If not, then you can open your mind to all phones available on the market. I think the iPhone5 is fantastic, but im sure that the latest Samsungs etc are very very good also.

Could you buy the handset outright, and then get a cheap monthly sim such as GifGaf or whatever they are called? Over 24 months the total amount you've spent might equal out. Then sell your phone to recoup some money back. Then start again..


----------



## Natalie (Jan 19, 2011)

Tank. said:


> Without trying to sound nosey how did you manage to scoop a deal like that, its upgrade time for me but for a £35 a month tarriff im having to fork out £270 for the handset or trade in my 4s which the missus is wanting


If it helps I just got a really good upgrade deal with Vodafone - If you're on Twitter I sent a tweet to phones4you and asked if they would buy out the last 2 months on my Vodafone contract (using the vodafone @ in the tweet) because they had a good deal on the phone I wanted with o2.
Vodafone sent me a message asking to fill in a web form and they would call me back.
They came back with a deal far better than even new customers are getting on the Vodafone website and better than the one I'd initially seen with o2.
I was really surprised as I've only been with them 16months so not like there was any customer loyalty from me.
It's worth trying with o2, alternatively when you have a month left just call and ask for your PAC. Usually someone from retentions will call back.


----------



## DaveA11en (Sep 17, 2012)

I recently went from the small screen of the iphone 4 to the larger galaxy s3. It was annoying at first getting used to the bigger screen but now im settled with it (besides its battery life) but I definitely couldn't go back to a smaller screen now.
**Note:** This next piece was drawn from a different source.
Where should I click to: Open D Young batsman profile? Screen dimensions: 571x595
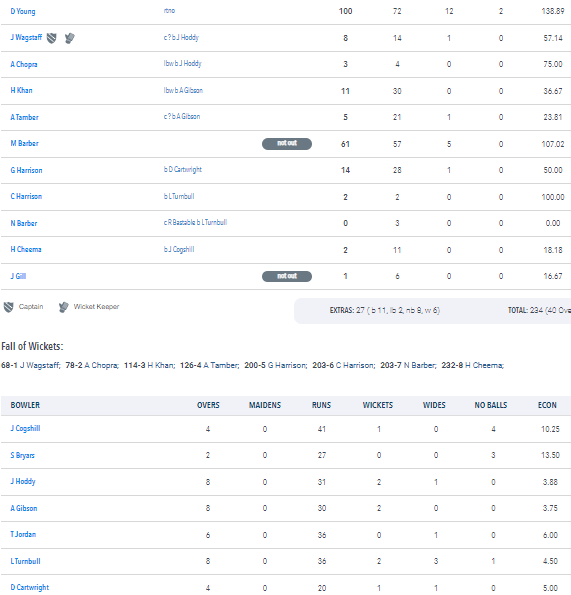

Plus this is great for movies and a note to a 5 is a big difference.


----------



## Avanti (Jan 17, 2006)

Derekh929 said:


> *iPhone 5 what can it do that my 4 could do nothing*, would I buy another iPhone unlikely unless good deal , it's a good phone but I don't like the screen tbo they have been cheap skates and lazy IMHO


I beleive it can show an extra line of icons  Is it not also 16:9 aspect ratio instead of 4:3 ?


----------



## PaulN (Jan 17, 2008)

Love the 5 for the most part, shame the ansining is so crap..... IOS6 is good apart from some crazy self destruct the calendar does when you sync it with iCloud. Lost so many appointments but I seem to have it sorted now.....


----------



## Danny_Leeds (Dec 28, 2011)

Brazo said:


> Can you expand a little mate? What problems did you have and when you say faster? The note is too fast for almost everything I do, no idea why they stuck a quad core in the note 2!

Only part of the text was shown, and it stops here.